Exercise instructions
Your output should consist solely of the lines from the one holding "Add marker with the marker icon" to the end of the records below, inclusive, reproduced exactly and free of pictures.

━━ Entries supplied ━━

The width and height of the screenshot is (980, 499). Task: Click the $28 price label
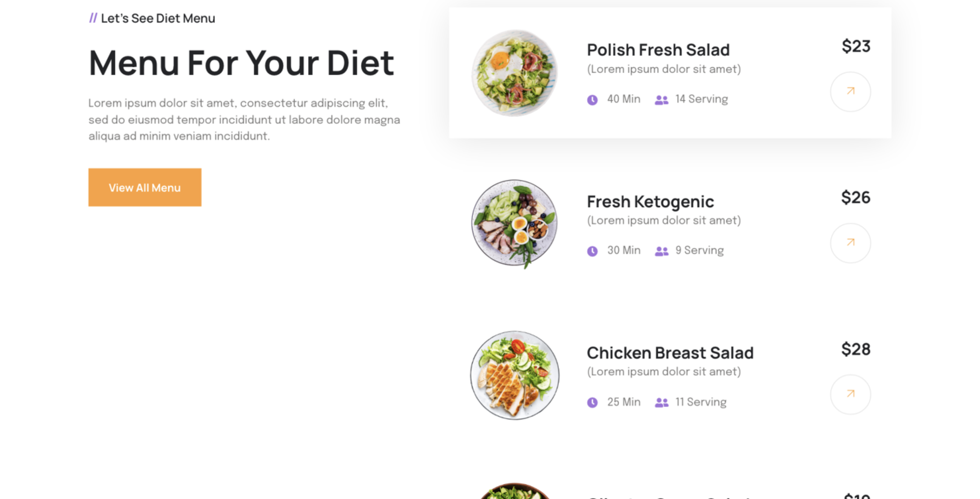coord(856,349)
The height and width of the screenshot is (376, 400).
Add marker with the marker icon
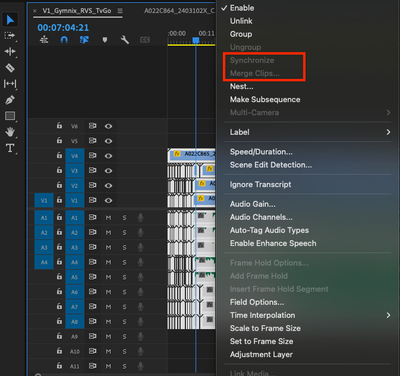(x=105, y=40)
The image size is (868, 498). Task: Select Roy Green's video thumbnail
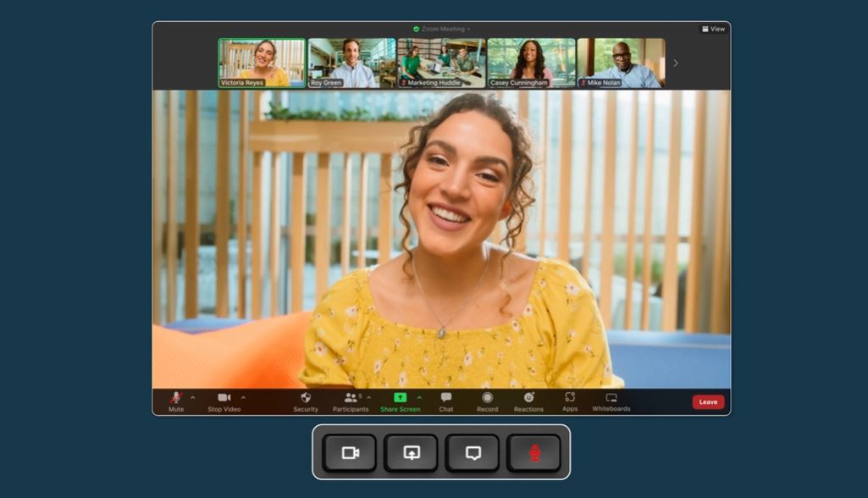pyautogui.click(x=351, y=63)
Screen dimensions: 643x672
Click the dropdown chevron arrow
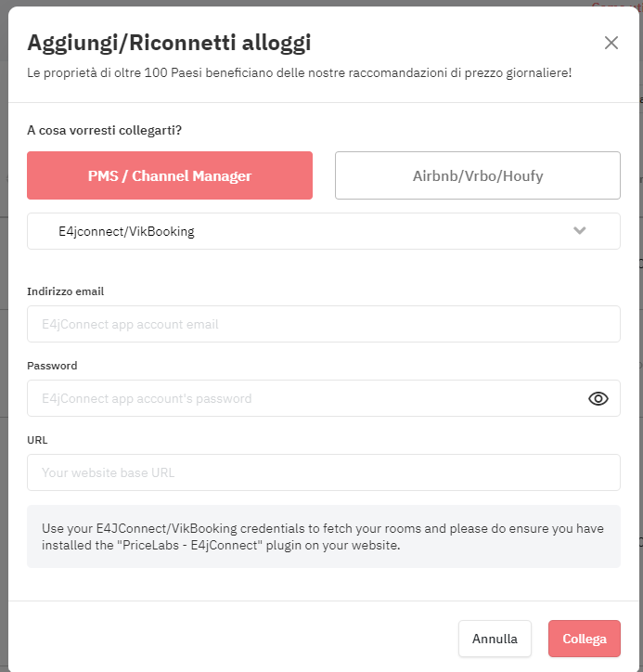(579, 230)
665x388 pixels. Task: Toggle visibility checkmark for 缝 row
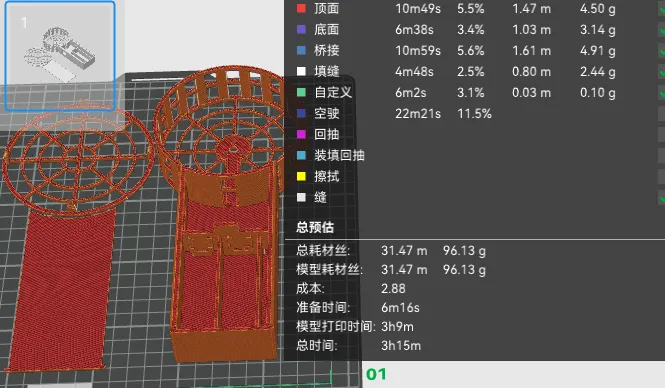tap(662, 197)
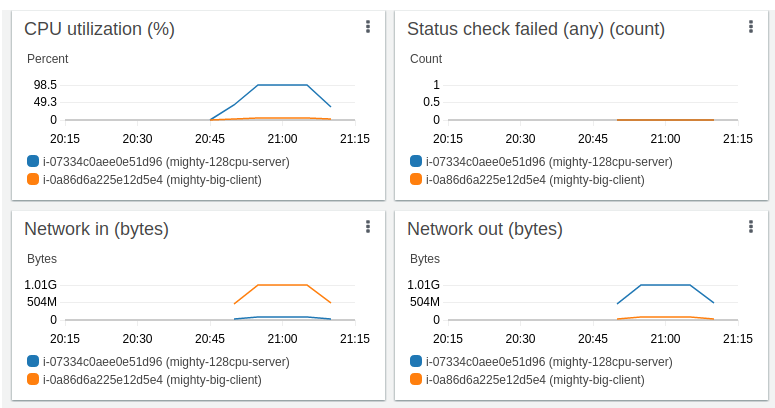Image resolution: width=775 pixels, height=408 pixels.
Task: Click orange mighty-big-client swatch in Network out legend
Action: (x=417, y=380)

━━━

Output for this exercise
Add marker with the marker icon
(x=105, y=40)
The image size is (868, 498). Task: Select Roy Green's video thumbnail
pyautogui.click(x=351, y=63)
Screen dimensions: 643x672
Click the dropdown chevron arrow
(579, 230)
665x388 pixels. Task: Toggle visibility checkmark for 缝 row
tap(662, 197)
Image resolution: width=775 pixels, height=408 pixels.
Task: Click orange mighty-big-client swatch in Network out legend
Action: (x=417, y=380)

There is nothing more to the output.